Activity: Set down each entry below exactly as it stands.

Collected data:

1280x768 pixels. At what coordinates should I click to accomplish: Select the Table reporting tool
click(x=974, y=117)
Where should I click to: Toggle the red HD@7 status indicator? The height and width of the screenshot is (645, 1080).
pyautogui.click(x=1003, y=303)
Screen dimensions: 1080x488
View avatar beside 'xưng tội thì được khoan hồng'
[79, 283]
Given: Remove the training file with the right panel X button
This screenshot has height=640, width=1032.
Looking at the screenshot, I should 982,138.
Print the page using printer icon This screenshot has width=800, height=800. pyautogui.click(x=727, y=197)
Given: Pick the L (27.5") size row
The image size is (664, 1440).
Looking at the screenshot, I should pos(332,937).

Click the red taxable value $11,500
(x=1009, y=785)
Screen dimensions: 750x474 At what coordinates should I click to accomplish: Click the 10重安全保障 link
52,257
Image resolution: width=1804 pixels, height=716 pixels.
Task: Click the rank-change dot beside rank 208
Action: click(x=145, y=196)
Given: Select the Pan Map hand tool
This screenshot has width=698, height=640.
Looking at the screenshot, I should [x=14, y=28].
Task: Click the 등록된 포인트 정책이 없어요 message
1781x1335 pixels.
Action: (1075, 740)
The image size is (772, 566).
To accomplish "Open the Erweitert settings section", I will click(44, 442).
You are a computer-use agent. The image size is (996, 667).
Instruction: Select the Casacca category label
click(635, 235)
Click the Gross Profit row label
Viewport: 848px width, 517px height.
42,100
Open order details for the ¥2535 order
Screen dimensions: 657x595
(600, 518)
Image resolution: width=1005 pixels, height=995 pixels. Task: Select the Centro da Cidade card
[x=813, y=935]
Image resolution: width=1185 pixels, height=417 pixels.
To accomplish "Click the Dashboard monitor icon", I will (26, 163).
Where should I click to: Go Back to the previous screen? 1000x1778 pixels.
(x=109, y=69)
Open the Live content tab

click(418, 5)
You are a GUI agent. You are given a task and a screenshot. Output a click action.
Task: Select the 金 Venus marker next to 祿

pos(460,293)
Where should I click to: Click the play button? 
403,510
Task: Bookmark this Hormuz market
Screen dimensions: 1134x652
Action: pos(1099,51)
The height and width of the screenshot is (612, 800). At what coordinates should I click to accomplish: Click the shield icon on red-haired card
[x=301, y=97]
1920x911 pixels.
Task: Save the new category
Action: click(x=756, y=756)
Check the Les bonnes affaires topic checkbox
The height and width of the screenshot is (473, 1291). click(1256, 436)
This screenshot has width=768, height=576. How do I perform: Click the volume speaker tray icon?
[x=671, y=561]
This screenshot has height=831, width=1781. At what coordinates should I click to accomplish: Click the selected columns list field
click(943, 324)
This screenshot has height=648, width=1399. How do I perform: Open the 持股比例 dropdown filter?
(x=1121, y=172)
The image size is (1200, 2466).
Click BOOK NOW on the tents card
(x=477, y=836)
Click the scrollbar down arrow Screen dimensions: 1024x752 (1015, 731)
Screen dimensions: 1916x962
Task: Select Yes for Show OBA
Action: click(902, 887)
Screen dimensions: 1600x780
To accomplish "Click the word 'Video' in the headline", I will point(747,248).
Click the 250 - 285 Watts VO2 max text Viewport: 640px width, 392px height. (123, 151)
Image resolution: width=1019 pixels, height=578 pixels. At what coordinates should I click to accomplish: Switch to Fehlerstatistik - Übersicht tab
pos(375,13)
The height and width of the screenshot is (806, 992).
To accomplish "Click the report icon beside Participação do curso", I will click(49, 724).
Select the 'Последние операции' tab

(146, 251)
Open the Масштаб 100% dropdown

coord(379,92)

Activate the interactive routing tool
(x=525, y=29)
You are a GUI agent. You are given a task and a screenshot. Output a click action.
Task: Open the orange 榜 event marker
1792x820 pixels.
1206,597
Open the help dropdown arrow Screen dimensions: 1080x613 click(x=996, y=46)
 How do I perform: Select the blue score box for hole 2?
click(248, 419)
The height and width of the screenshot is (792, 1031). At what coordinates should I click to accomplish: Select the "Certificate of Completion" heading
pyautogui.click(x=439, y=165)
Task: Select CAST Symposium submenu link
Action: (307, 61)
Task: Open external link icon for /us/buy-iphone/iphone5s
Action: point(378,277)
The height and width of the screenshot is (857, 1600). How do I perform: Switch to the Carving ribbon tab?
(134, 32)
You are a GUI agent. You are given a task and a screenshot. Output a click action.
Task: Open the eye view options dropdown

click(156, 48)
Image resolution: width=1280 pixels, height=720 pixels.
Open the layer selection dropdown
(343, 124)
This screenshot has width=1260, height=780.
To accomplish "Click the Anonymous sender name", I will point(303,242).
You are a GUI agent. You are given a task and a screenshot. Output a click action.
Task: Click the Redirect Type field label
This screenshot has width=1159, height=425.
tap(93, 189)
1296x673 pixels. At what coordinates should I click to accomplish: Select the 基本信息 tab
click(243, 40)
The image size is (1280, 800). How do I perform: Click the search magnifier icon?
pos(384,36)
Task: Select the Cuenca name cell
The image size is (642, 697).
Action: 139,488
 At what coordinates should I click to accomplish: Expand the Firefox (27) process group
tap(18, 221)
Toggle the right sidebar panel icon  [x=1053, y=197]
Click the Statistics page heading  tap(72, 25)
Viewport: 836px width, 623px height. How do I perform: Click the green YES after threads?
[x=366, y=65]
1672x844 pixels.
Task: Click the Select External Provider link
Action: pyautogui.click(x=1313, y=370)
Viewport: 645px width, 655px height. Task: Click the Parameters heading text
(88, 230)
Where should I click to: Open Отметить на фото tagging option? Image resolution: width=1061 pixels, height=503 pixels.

Task solution:
1280x768 pixels. At what coordinates should I click to accomplish: Select the Table reporting tool
click(x=974, y=117)
Where should I click to: Toggle the red HD@7 status indicator? The height and width of the screenshot is (645, 1080).
pyautogui.click(x=1003, y=303)
Screen dimensions: 1080x488
View avatar beside 'xưng tội thì được khoan hồng'
[79, 283]
Given: Remove the training file with the right panel X button
This screenshot has height=640, width=1032.
Looking at the screenshot, I should 982,138.
Print the page using printer icon This screenshot has width=800, height=800. pyautogui.click(x=727, y=197)
Given: Pick the L (27.5") size row
The image size is (664, 1440).
Looking at the screenshot, I should pos(332,937).

Click the red taxable value $11,500
(x=1009, y=785)
Screen dimensions: 750x474 At what coordinates should I click to accomplish: Click the 10重安全保障 link
52,257
Image resolution: width=1804 pixels, height=716 pixels.
Task: Click the rank-change dot beside rank 208
Action: click(x=145, y=196)
Given: Select the Pan Map hand tool
This screenshot has width=698, height=640.
Looking at the screenshot, I should [x=14, y=28].
Task: Click the 등록된 포인트 정책이 없어요 message
1781x1335 pixels.
Action: (1075, 740)
The image size is (772, 566).
To accomplish "Open the Erweitert settings section", I will click(44, 442).
You are a computer-use agent. The image size is (996, 667).
Instruction: Select the Casacca category label
click(635, 235)
Click the Gross Profit row label
Viewport: 848px width, 517px height.
42,100
Open order details for the ¥2535 order
Screen dimensions: 657x595
(600, 518)
Image resolution: width=1005 pixels, height=995 pixels. Task: Select the Centro da Cidade card
[x=813, y=935]
Image resolution: width=1185 pixels, height=417 pixels.
To accomplish "Click the Dashboard monitor icon", I will (26, 163).
Where should I click to: Go Back to the previous screen? 1000x1778 pixels.
(x=109, y=69)
Open the Live content tab

click(418, 5)
You are a GUI agent. You are given a task and a screenshot. Output a click action.
Task: Select the 金 Venus marker next to 祿

pos(460,293)
Where should I click to: Click the play button? 
403,510
Task: Bookmark this Hormuz market
Screen dimensions: 1134x652
Action: pos(1099,51)
The height and width of the screenshot is (612, 800). At what coordinates should I click to accomplish: Click the shield icon on red-haired card
[x=301, y=97]
1920x911 pixels.
Task: Save the new category
Action: click(x=756, y=756)
Check the Les bonnes affaires topic checkbox
The height and width of the screenshot is (473, 1291). click(1256, 436)
This screenshot has width=768, height=576. How do I perform: Click the volume speaker tray icon?
[x=671, y=561]
This screenshot has height=831, width=1781. At what coordinates should I click to accomplish: Click the selected columns list field
click(943, 324)
This screenshot has height=648, width=1399. How do I perform: Open the 持股比例 dropdown filter?
(x=1121, y=172)
The image size is (1200, 2466).
Click BOOK NOW on the tents card
(x=477, y=836)
Click the scrollbar down arrow Screen dimensions: 1024x752 (1015, 731)
Screen dimensions: 1916x962
Task: Select Yes for Show OBA
Action: click(902, 887)
Screen dimensions: 1600x780
To accomplish "Click the word 'Video' in the headline", I will point(747,248).
Click the 250 - 285 Watts VO2 max text Viewport: 640px width, 392px height. (123, 151)
Image resolution: width=1019 pixels, height=578 pixels. At what coordinates should I click to accomplish: Switch to Fehlerstatistik - Übersicht tab
pos(375,13)
The height and width of the screenshot is (806, 992).
To accomplish "Click the report icon beside Participação do curso", I will click(49, 724).
Select the 'Последние операции' tab

(146, 251)
Open the Масштаб 100% dropdown

coord(379,92)

Activate the interactive routing tool
(x=525, y=29)
You are a GUI agent. You are given a task and a screenshot. Output a click action.
Task: Open the orange 榜 event marker
1792x820 pixels.
1206,597
Open the help dropdown arrow Screen dimensions: 1080x613 click(x=996, y=46)
 How do I perform: Select the blue score box for hole 2?
click(248, 419)
The height and width of the screenshot is (792, 1031). At what coordinates should I click to accomplish: Select the "Certificate of Completion" heading
pyautogui.click(x=439, y=165)
Task: Select CAST Symposium submenu link
Action: (307, 61)
Task: Open external link icon for /us/buy-iphone/iphone5s
Action: point(378,277)
The height and width of the screenshot is (857, 1600). How do I perform: Switch to the Carving ribbon tab?
(134, 32)
You are a GUI agent. You are given a task and a screenshot. Output a click action.
Task: Open the eye view options dropdown

click(156, 48)
Image resolution: width=1280 pixels, height=720 pixels.
Open the layer selection dropdown
(343, 124)
This screenshot has width=1260, height=780.
To accomplish "Click the Anonymous sender name", I will point(303,242).
You are a GUI agent. You are given a task and a screenshot. Output a click action.
Task: Click the Redirect Type field label
This screenshot has width=1159, height=425.
tap(93, 189)
1296x673 pixels. At what coordinates should I click to accomplish: Select the 基本信息 tab
click(243, 40)
The image size is (1280, 800). How do I perform: Click the search magnifier icon?
pos(384,36)
Task: Select the Cuenca name cell
The image size is (642, 697).
Action: 139,488
 At what coordinates should I click to accomplish: Expand the Firefox (27) process group
tap(18, 221)
Toggle the right sidebar panel icon  [x=1053, y=197]
Click the Statistics page heading  tap(72, 25)
Viewport: 836px width, 623px height. How do I perform: Click the green YES after threads?
[x=366, y=65]
1672x844 pixels.
Task: Click the Select External Provider link
Action: pyautogui.click(x=1313, y=370)
Viewport: 645px width, 655px height. Task: Click the Parameters heading text
(88, 230)
Where should I click to: Open Отметить на фото tagging option? Image resolution: width=1061 pixels, height=503 pixels.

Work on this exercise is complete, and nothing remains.